* [ASSIGNMENT]:
Print out the entries from the line containing "Where should I" through the last line, exactly, and print nothing else. Pictures are not copied.

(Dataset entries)
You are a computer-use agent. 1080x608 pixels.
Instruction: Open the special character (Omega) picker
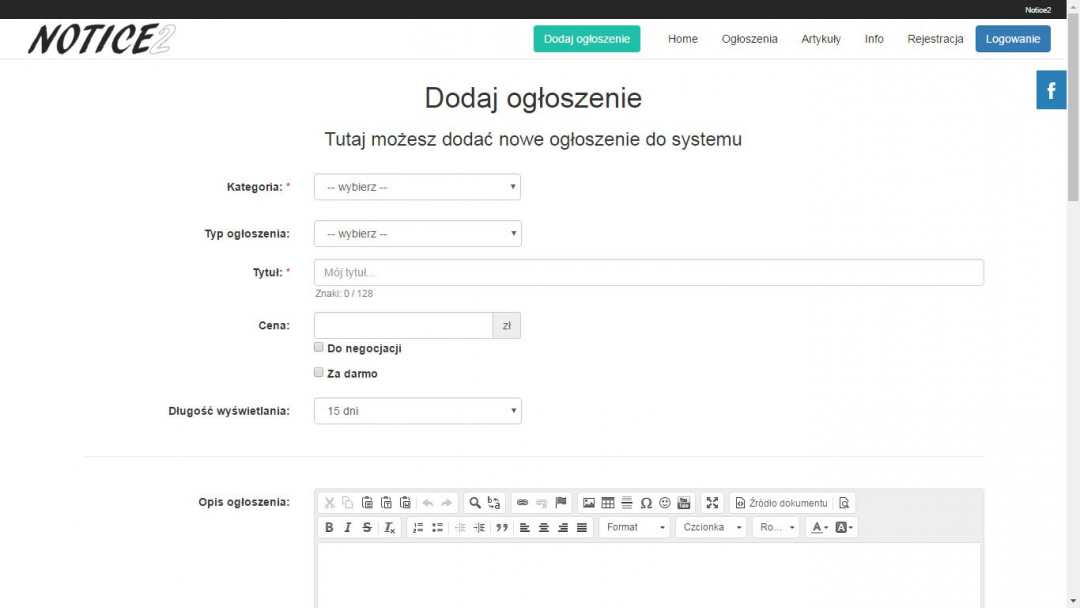(x=646, y=503)
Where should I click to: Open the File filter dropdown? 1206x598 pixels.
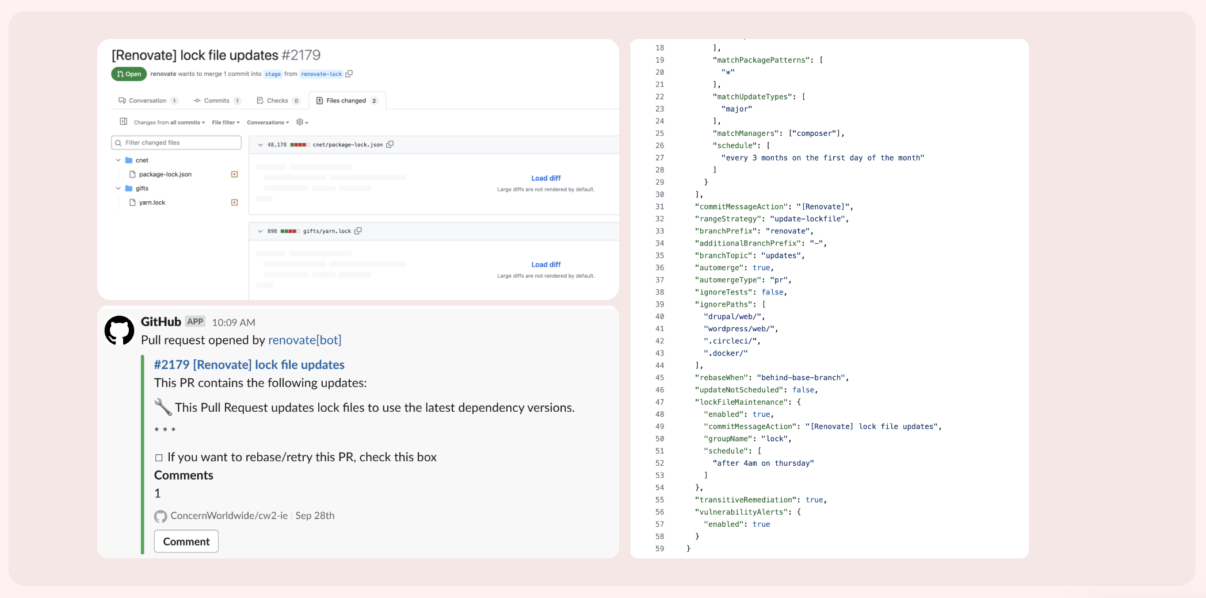pos(224,121)
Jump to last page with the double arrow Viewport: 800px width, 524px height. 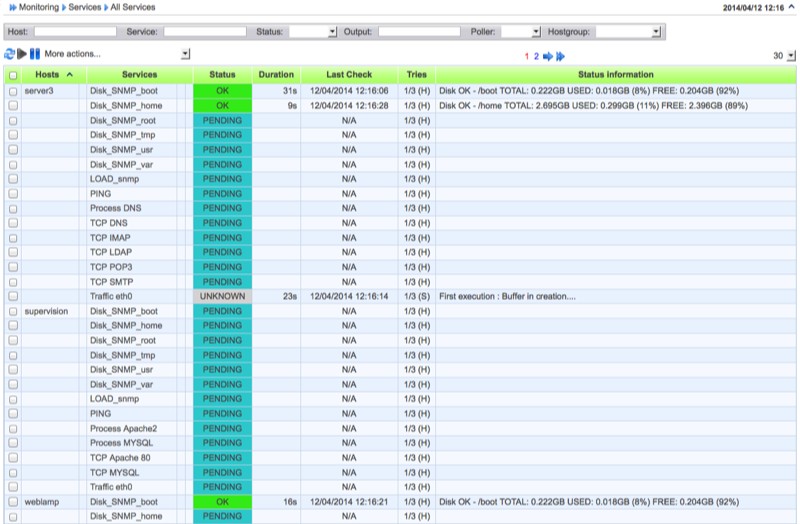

* [WRITTEN ANSWER]:
Where should I click to: Open the File filter dropdown? 1206x598 pixels.
pos(224,121)
Jump to last page with the double arrow Viewport: 800px width, 524px height. 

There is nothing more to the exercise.